Re: 2.2.13 & gcc-2.95.1

Mikael Pettersson (mikpe@csd.uu.se)
Mon, 20 Sep 1999 04:04:43 +0200 (MET DST)


[Somewhat off-topic, but gcc problems are relevant for kernel folks too.]

I Lee Hetherington wrote:

>Mikael Pettersson wrote:
>
>> This patch for 2.2.x (originally by Artur Skawina for 2.3.x)
>> eliminates at least one problem of using gcc-2.95, namely its
>> utterly stupid and unnecessary 16-byte stack alignment default.
>
>Why is it utterly stupid and unnecessary?

It's unnecessary because the desired effect, stricter alignment of
certain data objects, can be achieved manually when and where it matters.
It's stupid because the default mode "optimizes" for a minority case
(floating-point and Streaming SIMD-intensive applications) at the
expense of integer/pointer/procedure-call-intensive programs, which,
I claim, are in the majority.

I originally discovered this problem when investigating a library
which broke as I upgraded from egcs-1.1.2 to gcc-2.95. At one point,
I diff:ed the assembly files generated by the two compilers; to my horror,
gcc-2.95 generated about 10% more lines of assembly code and bytes of
object code than egcs-1.1.2. All of the additional code was involved
in maintaining oversize 16-byte aligned stack frames.

If we look in gcc-2.95's info files, we find this explanation:

>`-mpreferred-stack-boundary=NUM'
> Attempt to keep the stack boundary aligned to a 2 raised to NUM
> byte boundary.

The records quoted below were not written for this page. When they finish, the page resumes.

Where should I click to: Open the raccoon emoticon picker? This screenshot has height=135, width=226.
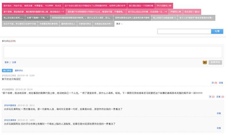205,62
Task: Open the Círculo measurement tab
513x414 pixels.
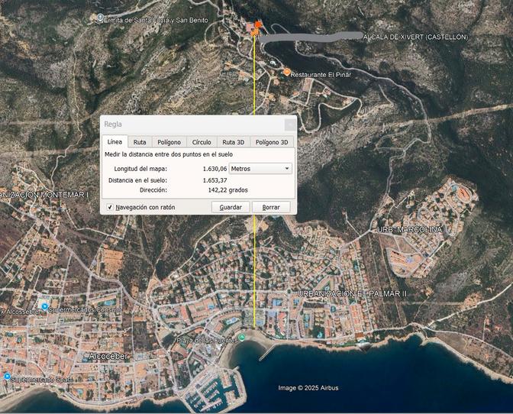Action: (202, 142)
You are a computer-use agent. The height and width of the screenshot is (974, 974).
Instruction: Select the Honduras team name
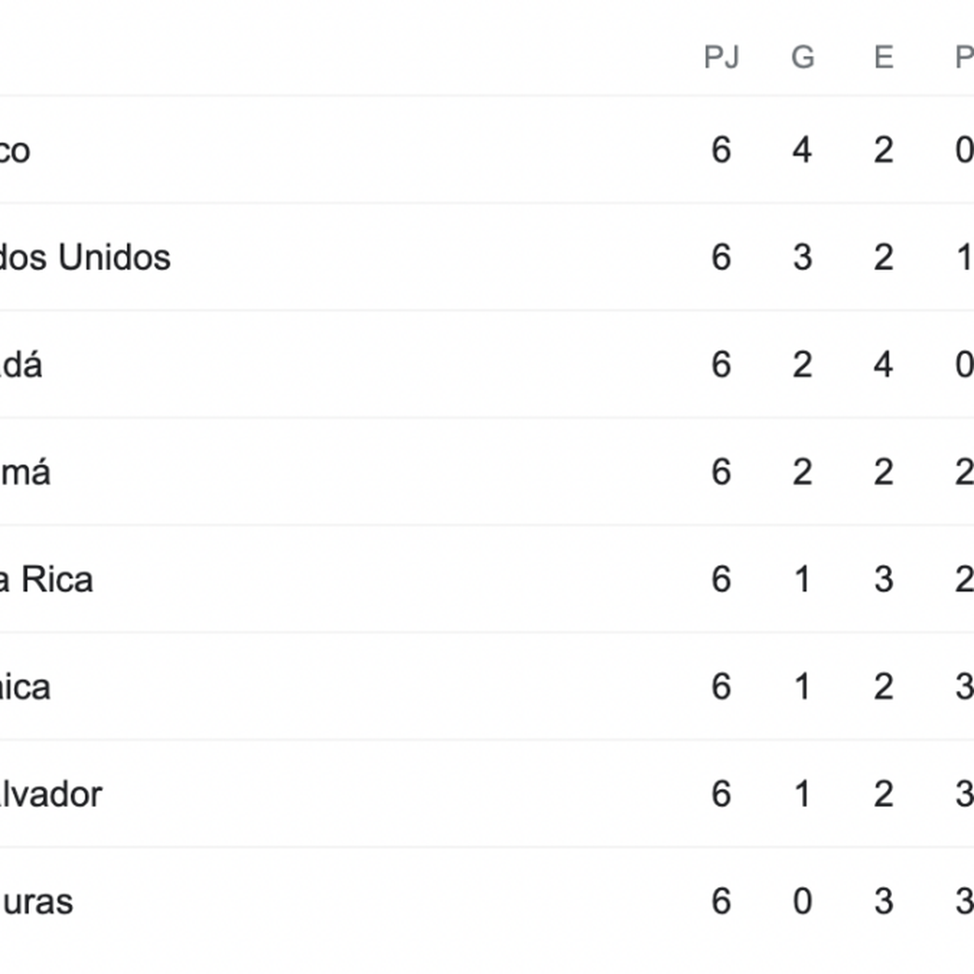click(37, 902)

If `-mpreferred-stack-boundary' is not specified,
> the default is 4 (16 bytes or 128 bits).
>
> The stack is required to be aligned on a 4 byte boundary. On
> Pentium and PentiumPro, `double' and `long double' values should be
> aligned to an 8 byte boundary (see `-malign-double') or suffer
> significant run time performance penalties. On Pentium III, the
> Streaming SIMD Extention (SSE) data type `__m128' suffers similar
> penalties if it is not 16 byte aligned.

So the processor prefers stricter-than-4-byte alignment for some data
types, or some operations will run slower. Unless your code is f.p.
or SSE intensive, you won't notice.

>
> To ensure proper alignment of this values on the stack, the stack
> boundary must be as aligned as that required by any value stored
> on the stack. Further, every function must be generated such that
> it keeps the stack aligned.

This is simply not true.

1) Proper alignment of these data types can easily be achieved manually,
without imposing any restrictions on the "stack boundary" (i.e. SP/FP).
It is not necessary to keep SP 16-byte aligned at each procedure call.

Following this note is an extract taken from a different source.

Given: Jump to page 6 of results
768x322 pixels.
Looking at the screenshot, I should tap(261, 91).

char buffer[N*sizeof(T)+sizeof(T)-1];
T *arr = (T*)(((unsigned long)buffer+sizeof(T)-1) & ~(sizeof(T)-1));
/* now rejoice knowing arr[0..N-1] are all properly aligned */

2) Application programmers that _really_ need FP or SSE performance
are usually no newbies. They know that they may have to adapt/tweak
their "codes" and "kernels" (FORTRAN-speak) to the hardware at hand.
At the very least, they know how to add "-mpreferred-stack-boundary=4"
to their Makefiles.

> Thus calling a function compiled with
> a higher preferred stack boundary from a function compiled with a
> lower preferred stack boundary will most likely misalign the
> stack. It is recommended that libraries that use callbacks always
> use the default setting.
>
> This extra alignment does consume extra stack space.

3) The additional code to maintain 16-byte stack alignment also
burdens the I-cache and ITLB, and it does need processor cycles
to execute.

I Lee Hetherington again:

>... Have you benchmarked it both ways?
>
>I have benchmarked various programs and they do run faster with the 16-byte stack alignment on Pentium IIIs.

Benchmark results will obviously depend on what the application code does.
I did benchmark an application of mine (an implementation of a programming
language which is translated into C before being compiled), using gcc-2.95.1
with and without "-mpreferred-stack-boundary=2" on a P5MMX. (My new PIII box
doesn't work yet.) The results were quite conclusive: the default 16-byte
aligned stacks cost 2% in code size and between 5 and 10% at runtime. YMMV.

In my opinion, gcc ought to implement __attribute__((aligned(BOUNDARY)))
for local stacked variables. (In gcc-2.95.1 the attribute appears to
be ignored for local variables. Pity.) It's not difficult, and it would
have lots of advantages over a global mode option.